TECHNOLOGY AREA(S): Sensors

ACQUISITION PROGRAM: Program Executive Office (PEO) Integrated Warfare Systems (IWS) 6.0; Command & Control (C2) Director

The technology within this topic is restricted under the International Traffic in Arms Regulation (ITAR), 22 CFR Parts 120-130, which controls the export and import of defense-related material and services, including export of sensitive technical data, or the Export Administration Regulation (EAR), 15 CFR Parts 730-774, which controls dual use items. Offerors must disclose any proposed use of foreign nationals (FNs), their country(ies) of origin, the type of visa or work permit possessed, and the statement of work (SOW) tasks intended for accomplishment by the FN(s) in accordance with section 3.5 of the Announcement. Offerors are advised foreign nationals proposed to perform on this topic may be restricted due to the technical data under US Export Control Laws.

OBJECTIVE: Develop a high-powered Radio Frequency (RF) linear power amplifier that enables efficient, linear operation with multiple simultaneous signals across a wide instantaneous bandwidth capable of operating in an active antenna array.

DESCRIPTION: Current Navy directional, tactical communication networks operate in a one beam at a time fashion with each message exchange assigned separate time slots.
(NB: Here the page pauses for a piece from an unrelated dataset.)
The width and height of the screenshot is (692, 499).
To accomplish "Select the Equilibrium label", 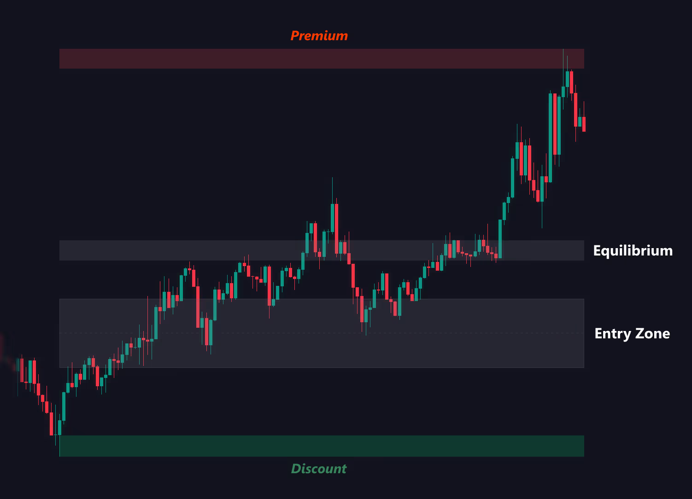I will [x=633, y=251].
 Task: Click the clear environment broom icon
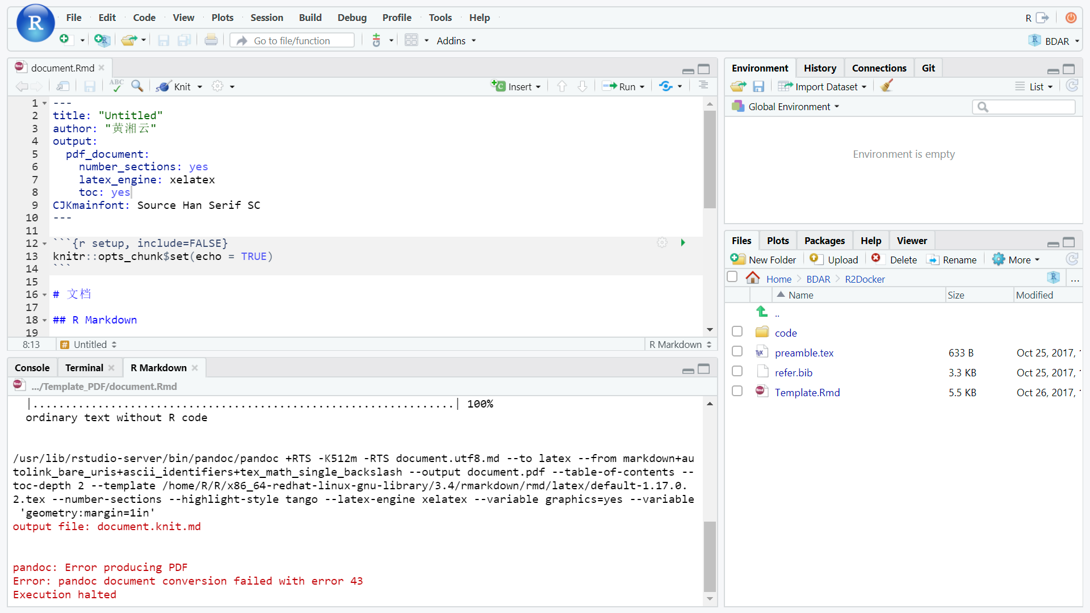(x=887, y=86)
This limits network performance and spectral usage. The next generation of communication networks will use multiple simultaneous beams to leverage the spatial dimension in order to establish multiple communication links simultaneously in different directions. To achieve the major networking advantages of multi-beam operation (discussed below) enabled by digital array communications technology, power amplifiers will need to be developed that do not generate unacceptably high levels of interfering nonlinear effects when multiple communications signals are transmitted through them simultaneously. Current state-of-the-art amplifier designs are challenged to achieve acceptable levels of linearity performance without significant reductions in RF power, bandwidth, and power-added efficiency. Due to the reduced link ranges and allocated bandwidths of commercial communications, there is little investment to meet the metrics required for Navy operation.
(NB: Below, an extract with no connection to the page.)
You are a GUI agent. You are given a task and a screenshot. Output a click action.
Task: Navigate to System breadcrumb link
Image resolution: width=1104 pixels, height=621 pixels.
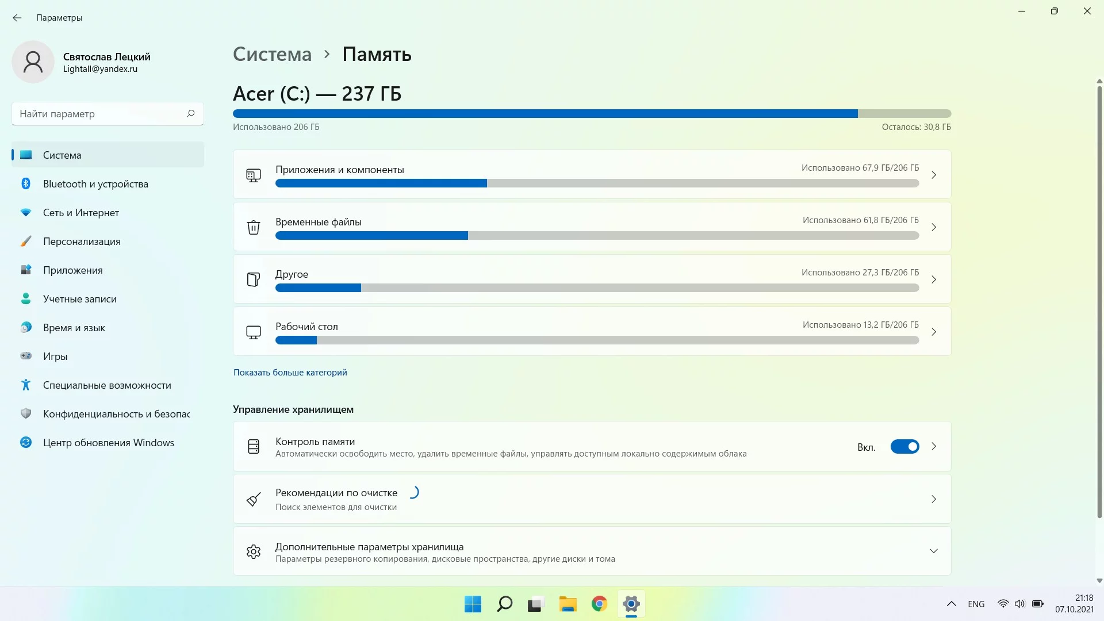pos(272,54)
Linearity together with power, bandwidth, and efficiency enables multichannel Transmit (Tx) capability. This, in turn, yields increased network throughput and decreased latency. High linearity also enables new, modern waveforms that further improve throughput. Improved throughput is needed to support the increasing network sizes; the growing emphasis on joint, cooperative, and net-centric technologies; as well as the proliferation of Unmanned Aerial Vehicles (UAVs) and other persistent surveillance platforms with their high throughput requirements. The resulting increased throughput will enable the flow of more data and growth in new mission areas such as Ballistic Missile Defense and Electronic Warfare. The decreased latency will enable new and compressed kill chains against advancing threats as well as larger networks. The Navy needs a technology that provides simultaneous, multichannel Tx operation. This will enable the warfighter to expand and refine the battlespace through improved and expanded network functionality.

A solution is needed in the area of high-powered RF linear power amplifier. Advanced techniques such as those described in [Refs. 1-3] will be needed to attain the targeted performance metrics. Current commercially available power amplifiers do not meet the combined power, bandwidth, linearity, and efficiency performance needed for military, multichannel operations.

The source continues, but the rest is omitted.